··· Trecho selecionado
O Lobo de Wall Street, novo trabalho do cineasta Martin Scorsese, é basicamente uma versão de três horas da sequência de Os Bons Companheiros na qual o protagonista, paranoico em função das drogas, passa o dia observando um helicóptero que o segue enquanto mantém conversas histriônicas com vários conhecidos. Aqui, porém, em vez de acompanhar os bastidores violentos de uma organização de mafiosos, o filme segue os bastidores hedonistas de uma quadrilha de executivos de Wall Street – e, no processo, expõe que, embora menos propensos à violência, estes últimos revelam possuir muito menos maturidade, autocontrole e, principalmente, respeito pela dignidade alheia do que seus colegas da Cosa Nostra.
Baseado no livro autobiográfico do ex-corretor da bolsa de valores Jordan Belfort, o roteiro de Terence Winter ancora sua história num universo povoado por personagens celebremente batizados por Tom Wolfe como “Mestres do Universo”: financistas, especuladores e corretores de Wall Street que, principalmente a partir da década de 80, se dedicaram a manipular o sistema financeiro em benefício próprio enquanto arruinavam as vidas e economias de milhares de famílias, usando o dinheiro para financiar não só seu próprio estilo de vida cheio de ostentação, mas também orgias regadas a álcool e cobertas de pó. Foi nesta cultura particular que o jovem Belfort (DiCaprio) iniciou sua carreira, não demorando até fundar sua própria empresa de corretagem que, demonstrando verdadeiro desprezo pelos próprios clientes, transformava-os em vítimas de esquemas cujo objetivo final era transferir seus investimentos para o caixa da companhia. Neste aspecto, Jordan Belfort pode até soar mais divertido que o Tommy de Joe Pesci, mas, em última análise, mostra-se tão egoísta, inconsequente e sociopata quanto este.
······
··· Material fornecido
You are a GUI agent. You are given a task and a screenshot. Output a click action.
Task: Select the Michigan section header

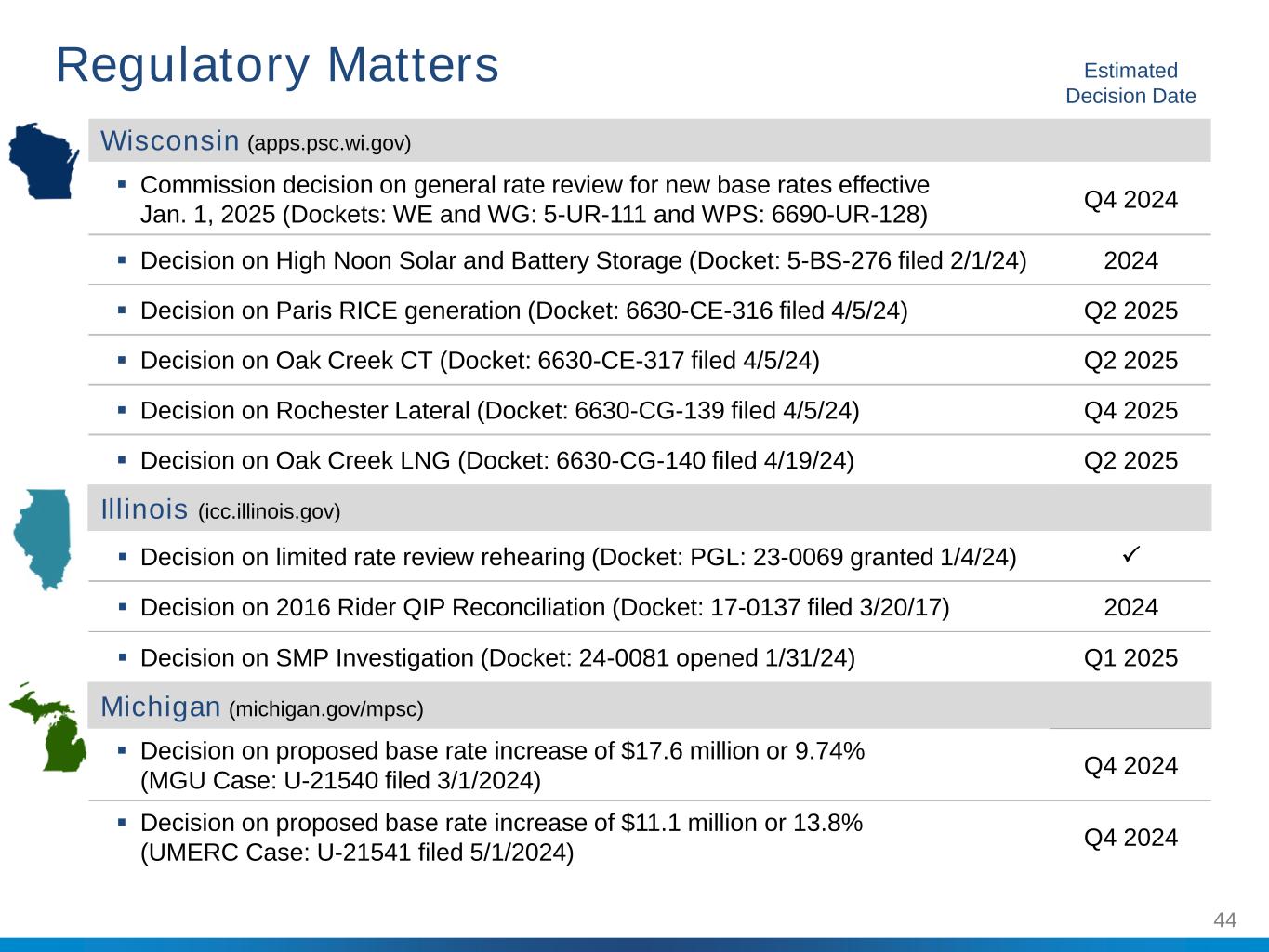[x=160, y=707]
······
_Tarefa 1_
No trecho sobre O Lobo de Wall Street, quem escreveu o roteiro do filme?
_Tarefa 2_
Continue, por favor, o trecho sobre O Lobo de Wall Street a partir da última frase apresentada.

_Resposta escrita 1_
Terence Winter.

_Resposta escrita 2_
E é aí que entra a inteligência de Scorsese: enquanto um diretor menos experiente provavelmente buscaria retratar a história do protagonista de maneira direta e objetiva a fim de estabelecer sua canalhice, o cineasta opta por, em vez de ressaltar o óbvio, pintar as ações de Belfort com as cores do ridículo que estas inspiram, salientando os absurdos do cotidiano do sujeito e levando o espectador ao riso – mas com o cuidado de garantir que, de modo geral, estejamos rindo dos personagens, não com estes.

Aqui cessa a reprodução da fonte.